Stated exercise:
Write the next part of the article on the Wexner Center exhibition featuring Maya Lin, Ann Hamilton and Jenny Holtzer, beginning after Goodman's last quoted remark.

Excerpted passage:
Along with Holtzer, Goodman had aligned his sentiments with the works of Lin and Hamilton, thus spawning the aesthetical collaboration with The Wexner Center. While each artist has their own personal style that is imprinted in their art, they have an interdependence that has lasted throughout their careers.

“While there is some commonality in why these three artists think about and use materials, what has become more interesting is how the accumulation of materials seems to have, at least in part, come to define how they all thought about this exhibition and about the galleries of the Wexner Center,” says Goodman. “All three have literally accumulated massive amounts of their chosen materials—posters, language, glass marbles, map pins, images—to create immersive worlds for our patrons to think about and, hopefully, to carry away with them into their lives. As viewers walk into the Wexner galleries this fall, this will be immediately felt. I think the exhibition feels like a world, and also like the world.”

Specifically addressing Ohio’s environmental issues, Maya Lin’s nail installation Pin River: Ohio Aquifers will represent Ohio waterways. In tandem with another piece by Lin, a glass-beaded “map” of the 2017 flood between the Ohio and Wabash Rivers speaks to the impact of global warming. As an in-depth look into familiar home objects scattered across Ohio, Ann Hamilton’s on view placement will be on the walls of the Wexner Center overlooking Ohio State’s campus. Her project when an object reaches for your hand, is a collaborative effort with The Thompson Library, a meditation on the perception of objects, and how they’re ingrained in our lives. Engaged with themes of universal humanity, Jenny Holtzer’s direct immediacy of Truisms and Inflammatory Essays will surround viewers with verbal adhesives.

“Choosing the work for the exhibition was largely about these three artists doing what they have consistently done well—thinking about the emotional and physical engagement that views have to an exhibition space and applying these concerns to the Wexner’s spaces specifically and then doing so in terms of what they are thinking now,” Goodman says.

Rows:
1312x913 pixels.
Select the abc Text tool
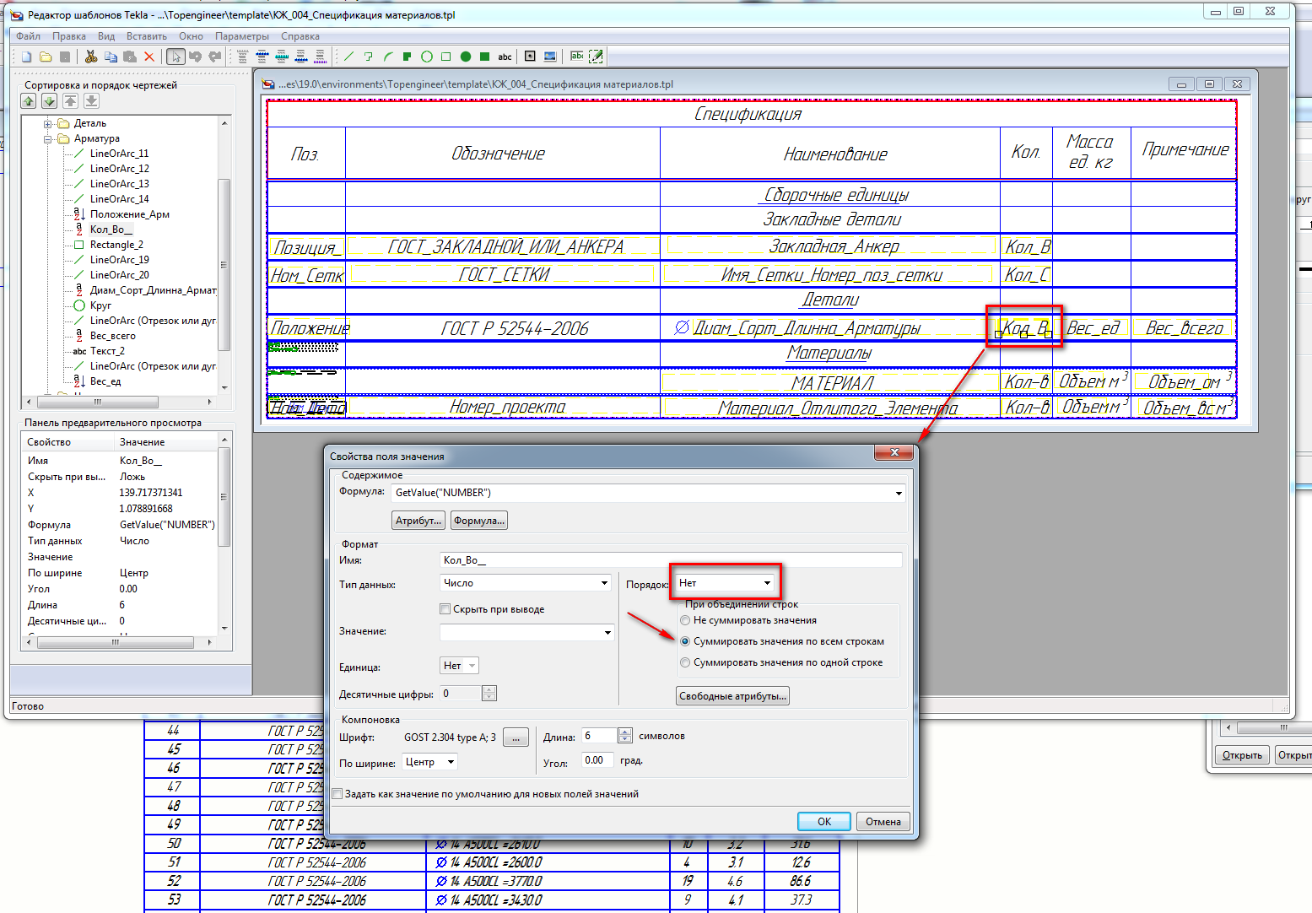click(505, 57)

---

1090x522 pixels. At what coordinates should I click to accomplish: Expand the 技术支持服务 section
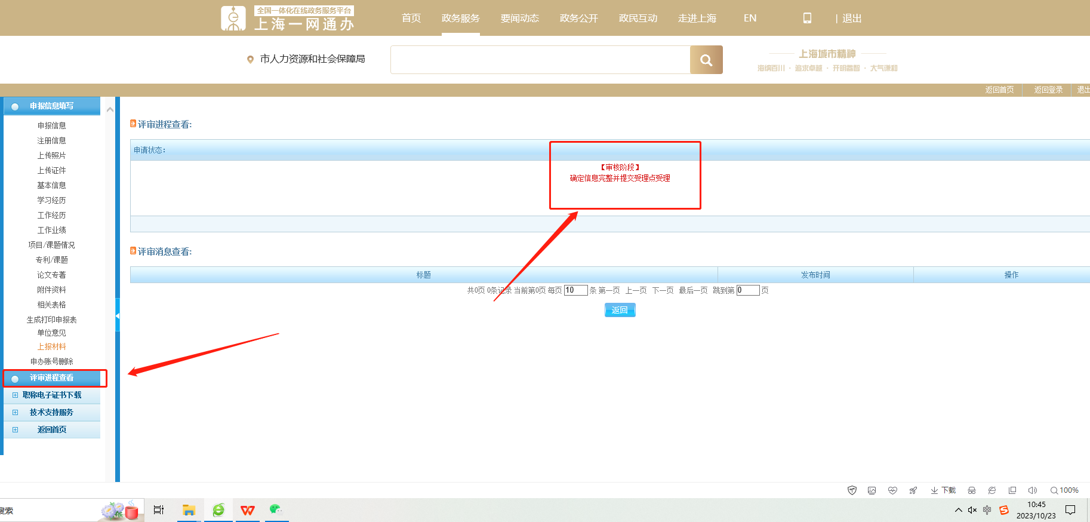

Response below:
For those who are unfamiliar with Lin, Hamilton and Holtzer, the significance of their work will be instantly recognized upon entering HERE. As Goodman’s curation relied heavily on emotional and physical engagement, his focus also opened a conversation of female visibility in the art world.

“Simply put, women have been under- represented in museum exhibitions. I think everyone at the Wexner Center feels a responsibility to not continue this myopic way of thinking and working. These three artists— who really have played a substantial role in defining what contemporary art is—happen to be women,” says Goodman. “We are happy to recognize all they have done to shape the contours of how we think about art because women really have done so much of this work; most of it, actually, over the last 50 years or so.”

Formatively shaped by the metamorphosis of home, the art of HERE defies both time and space, foreshadowing inevitable environmental changes and its effect on the community’s spirit. “One cannot help but feel the weight of what [the artists] have contributed. The importance of what they have done can quite literally be felt as you enter these spaces,” says Goodman. “As you feel this, you also know the importance of the Wexner Center, what it has contributed to Columbus, Ohio and the world. In this regard, these three artists and their ideas are a perfect match to this place and this time.”

HERE will run at The Wexner Center for the Arts from September 21st to December 29th.